**Rows:**
START
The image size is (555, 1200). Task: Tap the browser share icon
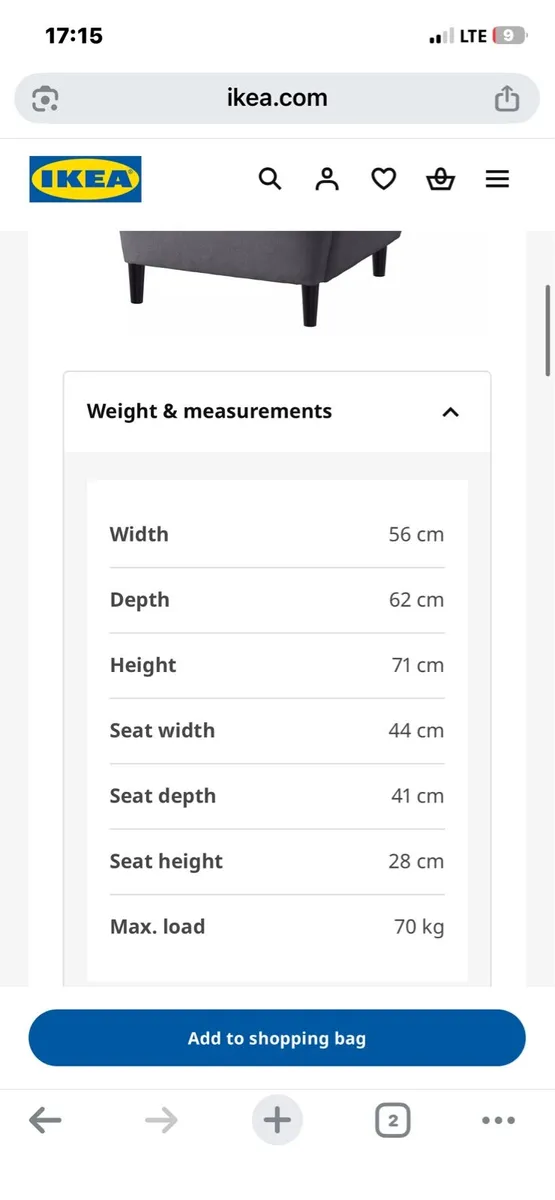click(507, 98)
END
START
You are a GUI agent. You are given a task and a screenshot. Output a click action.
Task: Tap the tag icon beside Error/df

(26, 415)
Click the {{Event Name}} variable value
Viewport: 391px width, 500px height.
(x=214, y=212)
END
START
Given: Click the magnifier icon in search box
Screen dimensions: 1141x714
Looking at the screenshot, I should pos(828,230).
END
**Problem requirements:**
Please rewrite the records from the line containing "The image size" through the line containing "click(507, 98)", inclusive, keeping the request text as it is but scaling every coordinate in the answers by 0.85 and rounding each to a whole number, with halves rounded up. Leave the pictures out of your answer.

**Answer to this task:**
The image size is (555, 1200). Task: Tap the browser share icon
click(431, 83)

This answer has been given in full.